* begin Quoted text *

Bash undoubtedly became every modern Unix-like or Unix-based operating system’s native, inbuilt automation solution. Programmers use Bash to automate their repetitive command-line tasks by creating shell scripts. The primary goal of Bash is to offer a minimal syntax to execute other programs and work with their exit codes and output. But, modern Bash interpreters come with a fully-featured command language that offers most general-purpose programming language features. So, we can write highly-readable shell scripts by including traditional command-line invocations and algorithmic code. Modern Bash versions introduced associative arrays and performance-related features like pass-by-reference support to make Bash competitive with other shell-scripting-ready languages.

In this story, I will explain some Bash coding techniques you can include in your shell scripts to make them modern, fast, and readable. With these techniques, you can use Bash to write general-purpose programming or algorithm implementations, such as algorithm prototyping, implementing utility programs, or even competitive programming!

* end Quoted text *
* begin Material *

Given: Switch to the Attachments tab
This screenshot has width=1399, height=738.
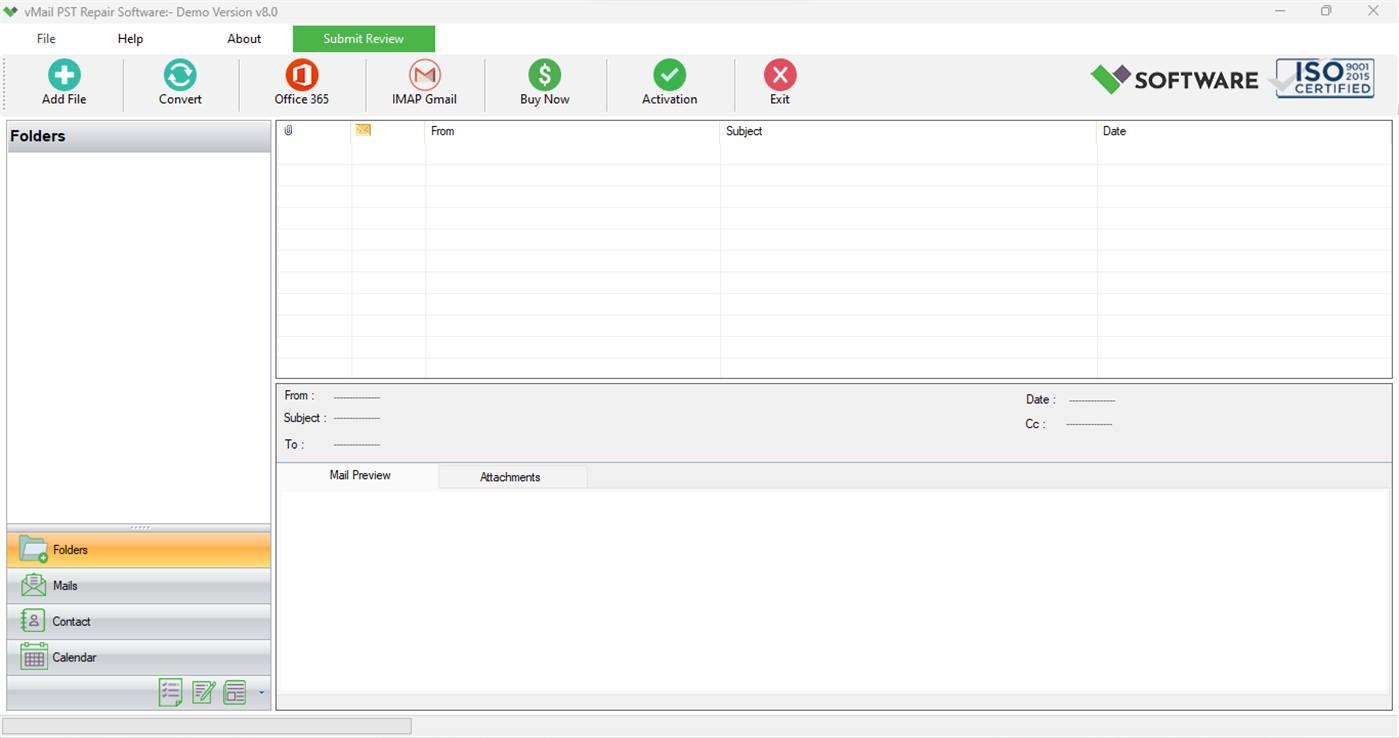Looking at the screenshot, I should point(511,476).
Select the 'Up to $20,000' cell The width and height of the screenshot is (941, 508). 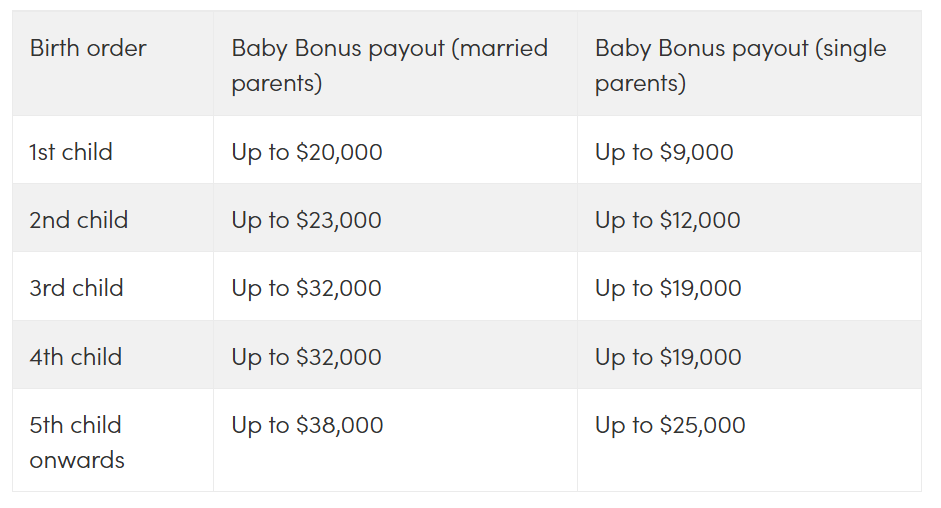307,152
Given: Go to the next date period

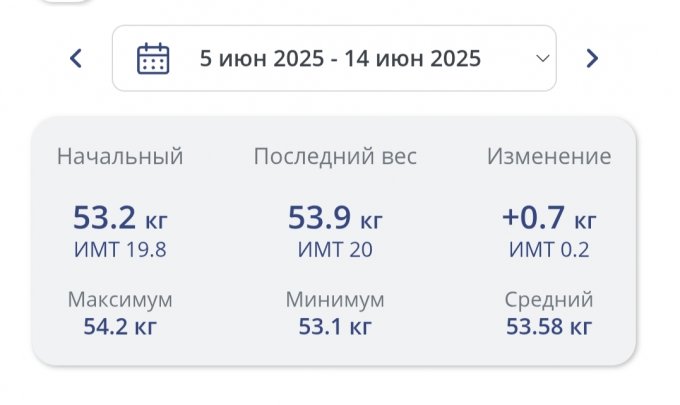Looking at the screenshot, I should 592,58.
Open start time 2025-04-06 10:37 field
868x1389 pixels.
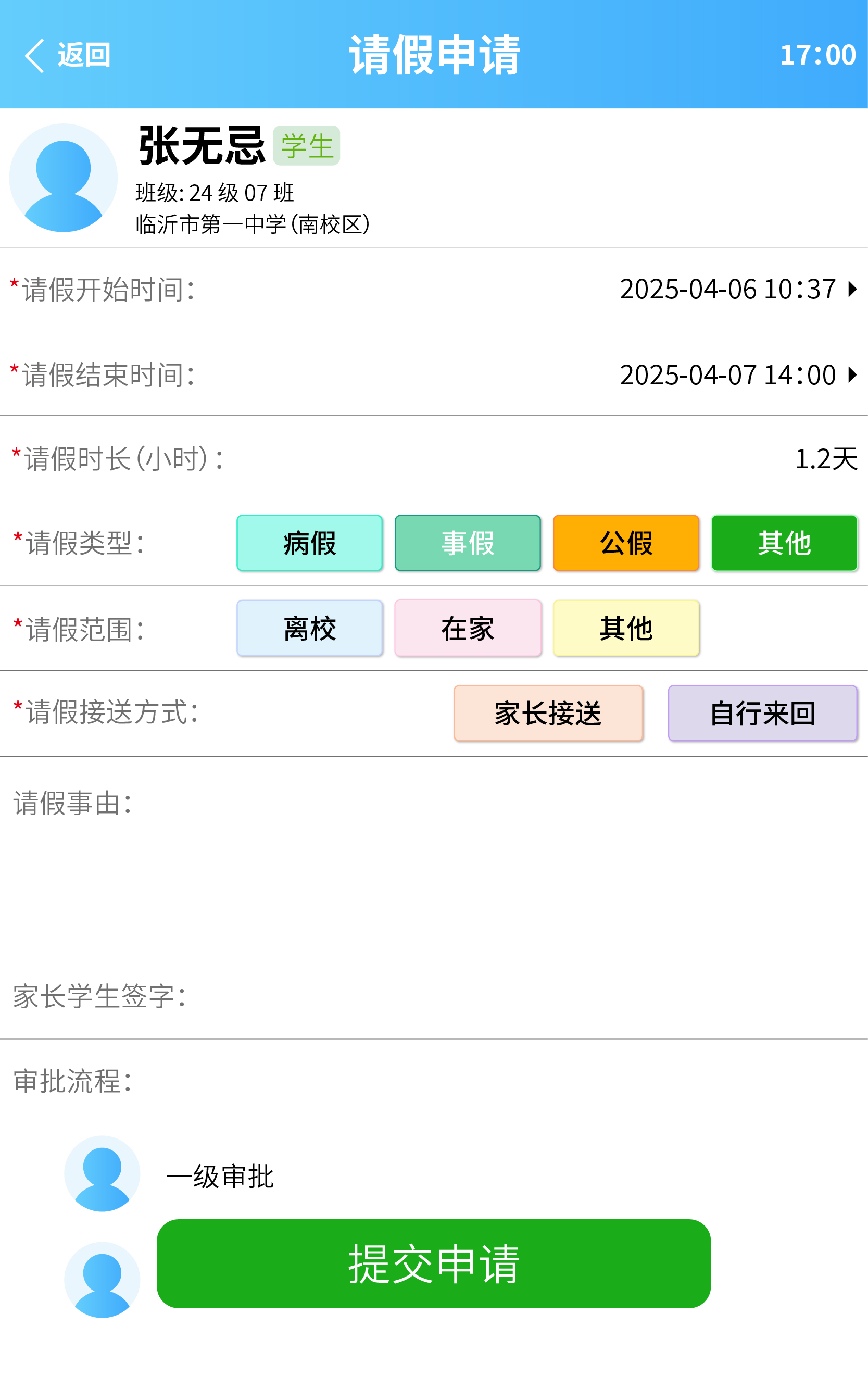[727, 289]
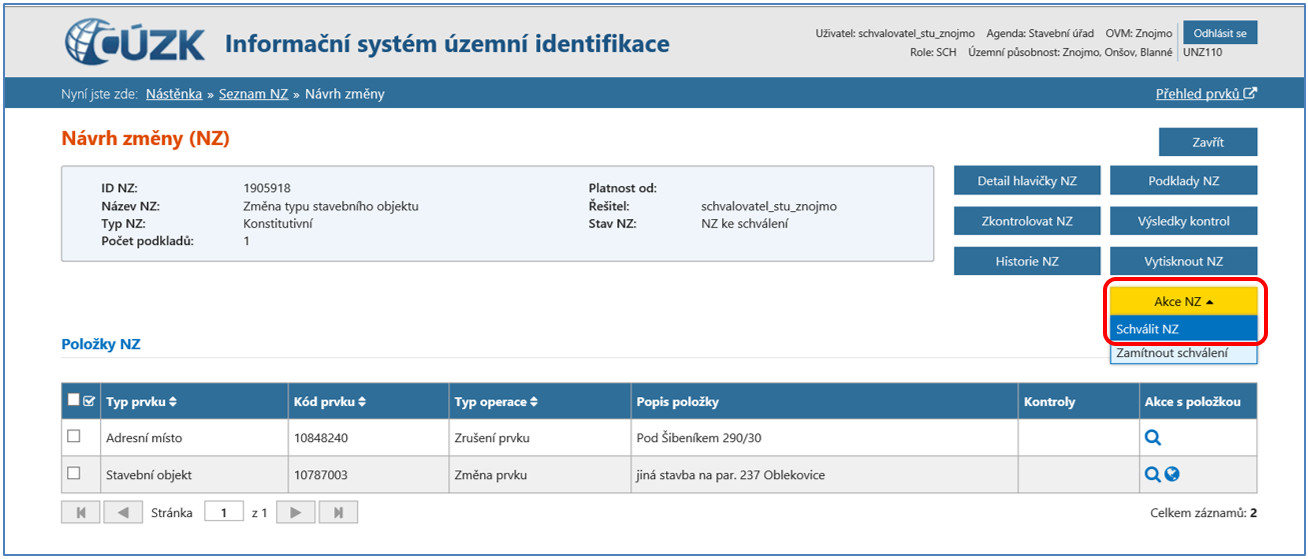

* end Material *

Goals:
- 1) According to the Bash text, what did modern Bash versions introduce to make Bash competitive with other shell-scripting-ready languages?
- 2) Transcribe the listing from the line with "Given: Go to the next date period" through the end of the listing, and leave the pictures out of your copy.

Answer set:
- 1) Associative arrays and performance-related features such as pass-by-reference support.

- 2)
Given: Go to the next date period

Looking at the screenshot, I should 592,58.
Open start time 2025-04-06 10:37 field
868x1389 pixels.
[727, 289]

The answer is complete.